Salah satunya adalah Puja Nova Nurmaulidya. Di usianya yang baru 21 tahun, jemari lentiknya sudah terbiasa mengeras.
Saban sore, tepat pukul 18.00 WIB, dengan sisa tenaga yang dipunya, Puja memegang erat besi gerobak kayu. Langkah kaki kecilnya menapak perlahan, mendorong beban berat itu sejauh 25 meter menuju lapak jualan. Tak ada jeda istirahat. Begitu gerobak berhenti, ia langsung menata gelas, menyiapkan dagangan, melayani senyum para pembeli, membasuh tumpukan gelas kotor, hingga menutup lapak saat dini hari benar-benar sunyi.
Rutinitas memeras keringat selama 7 jam penuh itu ia jalani saban hari. Bayarannya? Cuma Rp35 ribu semalam.
Jika tak pernah absen, uang yang terkumpul sepekan hanya sekitar Rp200 ribu hingga Rp250 ribu. Dihitung setahun ia bekerja, mengumpulkan uang Rp1 juta dalam sebulan hanyalah mimpi belakangan. Tapi dari lembaran rupiah yang kusam itulah, Puja menyambung nyawa.
Menahan Lapar demi Ibu di Kampung
Kehidupan menuntut Puja untuk dewasa sebelum waktunya.

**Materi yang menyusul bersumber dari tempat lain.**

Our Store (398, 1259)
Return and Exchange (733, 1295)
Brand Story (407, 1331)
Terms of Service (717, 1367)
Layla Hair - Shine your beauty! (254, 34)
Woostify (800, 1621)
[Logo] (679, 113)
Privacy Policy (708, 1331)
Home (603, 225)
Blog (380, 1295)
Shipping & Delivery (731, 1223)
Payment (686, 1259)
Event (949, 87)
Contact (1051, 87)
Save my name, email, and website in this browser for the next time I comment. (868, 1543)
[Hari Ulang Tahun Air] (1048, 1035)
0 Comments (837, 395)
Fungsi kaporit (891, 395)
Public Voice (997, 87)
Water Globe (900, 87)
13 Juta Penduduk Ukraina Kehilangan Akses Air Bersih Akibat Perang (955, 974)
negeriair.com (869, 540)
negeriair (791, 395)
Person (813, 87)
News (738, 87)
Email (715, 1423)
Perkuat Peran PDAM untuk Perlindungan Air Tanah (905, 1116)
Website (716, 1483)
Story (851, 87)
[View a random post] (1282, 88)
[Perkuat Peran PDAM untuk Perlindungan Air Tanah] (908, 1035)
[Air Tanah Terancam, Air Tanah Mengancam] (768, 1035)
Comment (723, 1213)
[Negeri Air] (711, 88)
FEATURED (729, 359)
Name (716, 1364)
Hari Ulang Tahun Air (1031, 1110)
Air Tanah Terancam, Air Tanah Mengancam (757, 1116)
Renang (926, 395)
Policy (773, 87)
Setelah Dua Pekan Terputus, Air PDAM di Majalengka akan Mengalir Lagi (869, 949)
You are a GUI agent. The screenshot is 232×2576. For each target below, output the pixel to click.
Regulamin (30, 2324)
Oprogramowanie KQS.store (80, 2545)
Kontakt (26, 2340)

Sang ayah telah lama berpulang ke Rahmatullah, meninggalkan ibunya yang kini bertaruh nasib sebagai buruh tani di Kecamatan Perak, lokasinya sekitar 10 kilometer dari tempat Puja bekerja.
Tak ingin merepotkan sang ibu, Puja menyewa kamar kos sempit berukuran kecil di Kecamatan Diwek seharga Rp450 ribu per bulan. Setelah terpotong sewa kamar, uang yang tersisa di dompetnya nyaris tak berwujud. Demi bertahan hidup, Puja memangkas jatah makan dan isi perutnya sendiri.
"Yang penting bisa hidup. Kadang sehari makan satu kali. Kalau masih lapar ya beli mi. Yang penting sehari perut terisi sama nasi," tuturnya polos.
Setiap dua pekan sekali, Puja menyempatkan diri pulang menatap wajah ibunya. Namun, di hadapan perempuan tua yang melahirkannya itu, Puja selalu menyembunyikan rapat-rapat penderitaannya.
"Aku enggak mau membebani orang tua. Masa harus minta terus? Yang penting bisa hidup sendiri daripada minta terus," ungkapnya.
Ibu tercintanya sama sekali tidak tahu betapa perih punggung anaknya yang harus memikul beratnya gerobak tiap malam.
"Ibu tahunya aku kerja. Enggak tahu kerja kayak gimana. Yang penting beliau tahunya aku sehat dan enggak pernah minta uang," katanya.
Baju Basah Kering di Badan dan Stigma yang Menikam
Cobaan Puja tak cuma soal perut yang sering lapar. Saat hujan deras mengguyur Jombang, asa Puja ikut kuyup. Pernah suatu malam, dagangannya sepi memilu. Hanya 12 gelas minuman yang terjual dengan omzet tak lebih dari Rp80 ribu. Namun, di bawah guyuran air langit, ia tetap bertahan di lapaknya.
"Pernah berangkat kena hujan, baju basah sampai kering sendiri di badan, bahkan pulang masih basah," sambatnya.
Namun, yang paling memotong hatinya bukanlah basahnya baju atau hawa dingin yang menusuk tulang, melainkan stigma jahat publik. Belakangan, angkringan di Parimono viral dan diserbu cemoohan warganet. Kakak kandung Puja yang iba bahkan sempat menelepon sembari menangis, memintanya angkat kaki dan pulang.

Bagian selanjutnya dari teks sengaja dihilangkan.